The Carpetani were one of the Celtic peoples inhabiting the Iberian Peninsula prior to the Roman conquest. Their core domain was constituted by the lands between the Tagus and the Anas, [1] in the southern Meseta. Agriculture is thought to have had a greater importance in the Carpetanian economy than other neighboring peoples'. [1]

Contents

Location

Since the 5th century BC the Carpetani inhabited the Toledo and Alcaraz highland ranges along the middle Tagus basin, occupying a territory that stretched from the Guadarrama river at the north to the upper Anas (Guadiana) in the modern provinces of Guadalajara, Toledo, Madrid and Ciudad Real, an area designated as Carpetania in the ancient sources. Main city-states ( Civitates ) in the region were Toletum (near modern Toledo; Roman or Celtiberian-type mint: Tole), Iplacea/ Complutum (Alcalá de HenaresMadrid); Celtiberian-type mint: Ikezancom Konbouto?), Titulcia (El Cerrón, near modern TitulciaMadrid), Consabura (Consuegra – Toledo), Barnacis (Orgaz – Ciudad Real; Celtiberian-type mint: Bornaiscom), Laminium (Argamasilla de Alba or Alhambra – Ciudad Real) and Alce (Campo de Criptana – Ciudad Real). Towns of lesser importance were Aebura (Cuerva – Toledo), Metercosa (Madridejos – Toledo), Ispinum (Yepes – Toledo), Miaccum (Casa de Campo – Madrid), Mantua (Montiel – Ciudad Real), Thermida (Trillo – Guadalajara), Ilarcuris (Horche – Guadalajara) and Ilurbida (Lorvigo, near Talavera de la Reina – Toledo).

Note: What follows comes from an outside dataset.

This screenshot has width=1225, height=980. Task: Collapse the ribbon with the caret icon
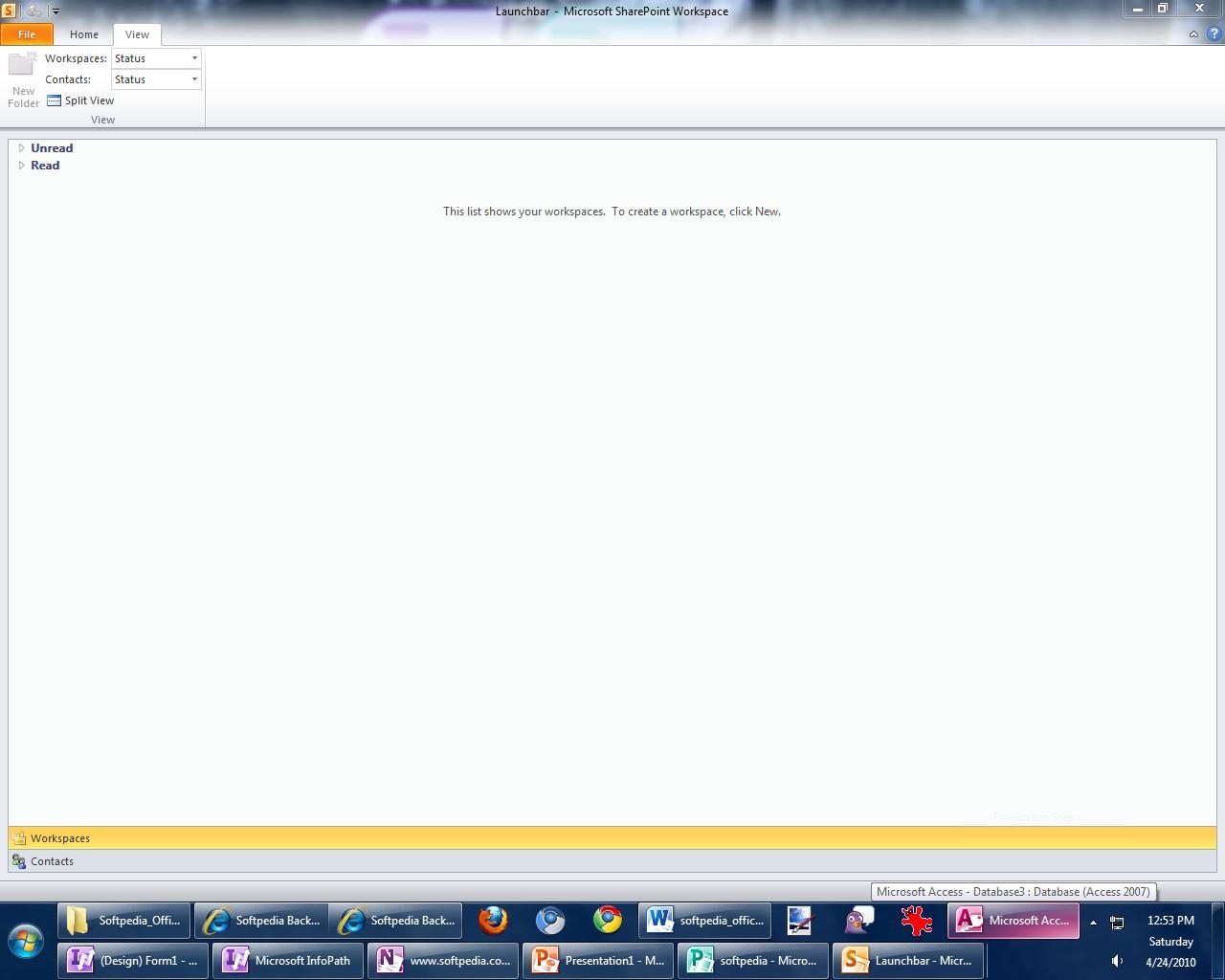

The exact location of the remaining Carpetanian towns is either uncertain or unknown, this is true in the cases of Dipo [2] (near Toledo?), Libora, [3] Varada, Caracca or Characa, [4] Rigusa, Paterniana, and Alternia.

Origins

The origins of the Carpetani are obscure though their ruling elite certainly had Celtiberian [5] [6] and Gallic-Belgae elements, whose ancestors arrived to the Peninsula in the wake of the Celtic migration at the 4th century BC; [7] [8] the rest of the population was clearly Indo-European and very mixed, including people of native Ibero-Tartessian and Indo-Aryan [9] affiliation. Recent analysis of local epigraphic sources revealed that the Carpetani comprised some twenty-seven tribes, namely the Aelariques, Aeturiques, Arquioci, Acualiques, Bocouriques, Canbarici, Contucianci, Dagencii, Doviliques, Duitiques, Duniques, Elguismiques, Langioci, Longeidoci, Maganiques, Malugeniques, Manuciques, Maureici, Mesici, Metturici, Moenicci, Obisodiques, Pilonicori, Solici, Tirtaliques, Uloques, and Venatioques. [10]

Culture

In archeological terms, it is now believed that they stemmed from both the transitional Late Bronze Age/early Iron Age 'Campiñas de Madrid' farmers' and the 'Cogotas I' cultural groups.[ citation needed ]

Only a few Carpetanian towns appear to have issued their own currency, modelled after Roman patterns copied directly or adapted via Celtiberian coinage. In the 2nd century BC, Iplacea/Complutum and Barnacis struck coins with their names marked in Celtiberian script, whilst later Toletum struck theirs bearing its name in Latin script. [11]

History

By the later part of the 3rd century BC, the Carpetani had evolved into a sort of federation or loose tribal confederacy whose nominal capital was set at Toletum, with several centres of power in the main towns ruled by petty kings (Latin: Reguli). Some of these Rulers appear to have risen to prominence in the early 2nd century BC – one king Hilernus led a coalition of Carpetani, Vaccaei, Vettones and Celtiberians against consul Marcus Fulvius near Toletum in 193 BC, but he was defeated in battle and captured; [12] another Regulus, Thurrus, ruler of Alce signed a treaty with Tiberius Sempronius Gracchus in 179 BC. [13] Prior to the Second Punic War, they opposed Carthaginian expansion in central Spain, but in 220 BC Hannibal defeated a combined force of Vaccaei, Olcades and Carpetani at the battle on the Tagus, [14] thus completing his conquest of Hispania south of the Ebro with the exception of Saguntum. [15] They also provided mercenary troops to the Carthaginian armies, for Frontinus mentions the desertion of 3,000 Carpetani warriors from Hannibal's army when he entered in Italy after crossing the Alps. [16]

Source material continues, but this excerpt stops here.